Permitted development: what you can build without planning permission

A plain-English 2026 guide to what England's permitted development rights actually let you do, and the limits that catch most people out.

Not every home improvement needs planning permission. A large share of extensions, loft conversions and garden buildings in England are built under permitted development (PD) rights, which are national rules that let you carry out certain work without applying to your council at all.

The catch is that PD is far more detailed than most people expect. The rights come with precise limits on size, height and position, and they are switched off entirely for some properties and some areas. Get it wrong and the consequences are real: an enforcement notice, an order to undo the work, and a problem that surfaces years later when you try to sell.

This guide explains what you can build without planning permission, the exact limits that apply, and the rules that most often catch people out.

This guide covers England only. Wales, Scotland and Northern Ireland each have their own permitted development rules, including different extension limits, so UK-wide advice you find elsewhere may not apply to your home.


First: check that permitted development even applies to your home

Before any of the size limits matter, four things can remove your PD rights completely. If any of these apply, assume you will need a planning application regardless of how modest your project is.

  1. You live in a flat or maisonette. Householder permitted development rights apply to houses, not flats. If you own a flat, virtually any external alteration needs permission. This surprises a lot of people.
  2. Your property is listed. Listed buildings have heavily restricted PD rights, and most external (and many internal) changes need listed building consent as well as planning permission, which are two separate applications. Carrying out work to a listed building without consent is a criminal offence, not just a planning matter, so this is one to take seriously.
  3. You are on "designated land". Conservation areas, National Parks, the Broads, National Landscapes (formerly Areas of Outstanding Natural Beauty) and World Heritage Sites all have reduced PD rights. Side extensions, roof extensions and the larger rear-extension scheme generally do not apply, and outbuildings are more limited.
  4. Your rights have been removed by an Article 4 direction or a planning condition. Councils can issue an Article 4 direction that strips out specified PD rights across a defined area, sometimes a single street, sometimes a whole borough. And if your house was built or extended under a recent planning permission, that permission may have removed future PD rights by condition, which is very common on newer estates. Neither is visible from the street.

This last point is the honest limit of any general guide. We can tell you what the rules are. We cannot tell you whether they have been switched off at your specific address, because an Article 4 direction or a removed-PD condition only shows up when you check the records for that property. That property-specific check is exactly what a Planiverse property report does. The rest of this guide assumes your PD rights are intact.


The concept that underpins every limit: the "original house"

Almost every PD allowance is measured against your original house, meaning the house as it stood on 1 July 1948, or as it was first built if later. It is not measured against the house as it is today.

This matters because any extension a previous owner added counts against your allowance. If the house was extended to the rear before you bought it, you may have little or no PD headroom left, even though you have not built anything. Always work out what is already been added before you assume you can extend.
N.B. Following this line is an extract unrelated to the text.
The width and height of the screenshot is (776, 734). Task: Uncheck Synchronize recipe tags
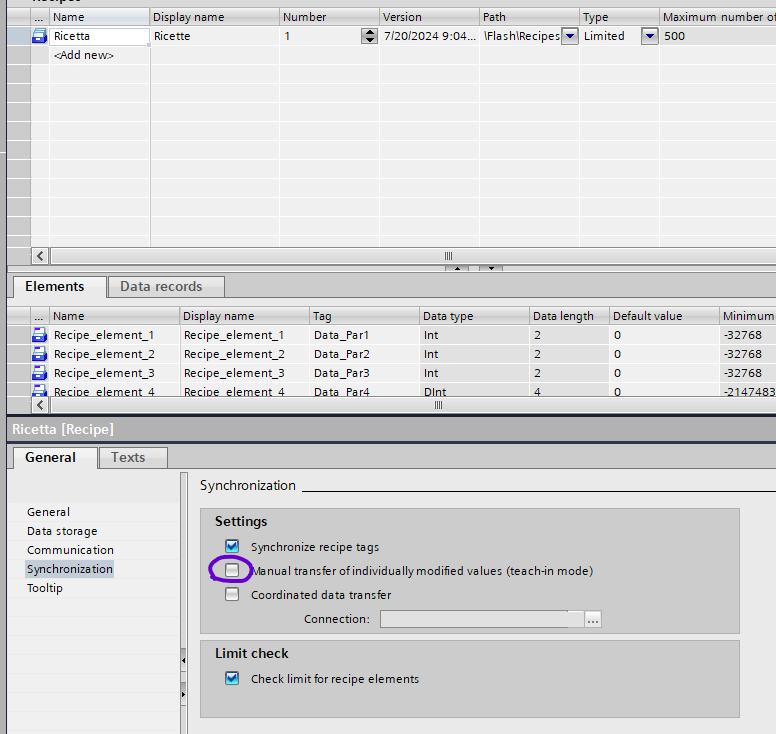point(232,547)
A second running limit: extensions and outbuildings together must not cover more than 50% of the land around the original house (the "curtilage", which is your plot, excluding the footprint of the original house itself).
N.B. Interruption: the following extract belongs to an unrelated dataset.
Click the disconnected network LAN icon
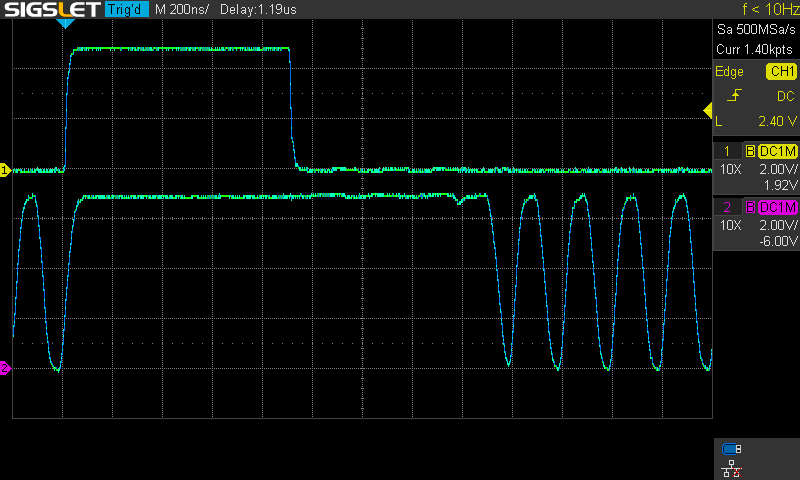Image resolution: width=800 pixels, height=480 pixels. tap(731, 465)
What you can build under permitted development

Single-storey rear extension

The most common PD project. A single-storey rear extension is permitted development if it stays within these limits:

Going deeper, the "Larger Home Extension" route. You can extend further, up to 6m (attached) or 8m (detached), but only through the prior approval process, where the council notifies your neighbours and gives them a chance to object on grounds of impact. This scheme does not apply on designated land. More on prior approval below.

Two-storey rear extension

Permitted, but tightly constrained:

Side extension

Loft conversion and roof additions

Simple rooflights or skylights that sit close to the roof slope (projecting no more than 150mm and not above the ridge) are generally permitted even where a dormer would not be.

Outbuildings: garden rooms, home offices, sheds, garages

Porches

A small front porch is permitted if it has a footprint of no more than 3 square metres, is no more than 3m high, and is at least 2m from any boundary fronting a highway.

Windows, doors and minor alterations

Like-for-like replacement windows and doors are generally permitted in most areas, but not where an Article 4 direction or conservation-area status applies, which is one of the most common Article 4 restrictions of all.


The limits that catch most people out

These are the mistakes that turn a "no permission needed" project into an enforcement problem.

  1. Front extensions are not permitted development. Anything forward of the principal elevation that fronts a highway needs planning permission (porches aside). PD is essentially a rear-and-side right.
  2. Your allowance may already be used up. Because limits are measured against the original house, a previous owner's extension eats into what you can build. Check the planning history before you design anything.
  3. Flats get nothing. Householder PD rights do not apply to flats or maisonettes at all.
  4. "Matching materials" is enforceable. An extension that is within every size limit can still attract an enforcement complaint if the materials visually jar with the existing house.
  5. Designated land changes the rules. In a conservation area, National Park or National Landscape, side extensions, roof extensions and the larger 6m/8m rear scheme drop away, and outbuildings shrink.
  6. Article 4 and conditions are invisible. A council can remove PD rights across your area, and a past permission can remove them on your specific house. Neither is obvious from looking at the property.
  7. Permitted development is not the same as Building Regulations. PD only means you do not need planning permission. You almost certainly still need Building Regulations approval for the construction itself, covering structure, fire safety, insulation and drainage. They are entirely separate processes.
  8. England's rules are not the UK's rules. The 6m/8m larger scheme, for instance, does not exist in Wales. Make sure any guidance you rely on is England-specific.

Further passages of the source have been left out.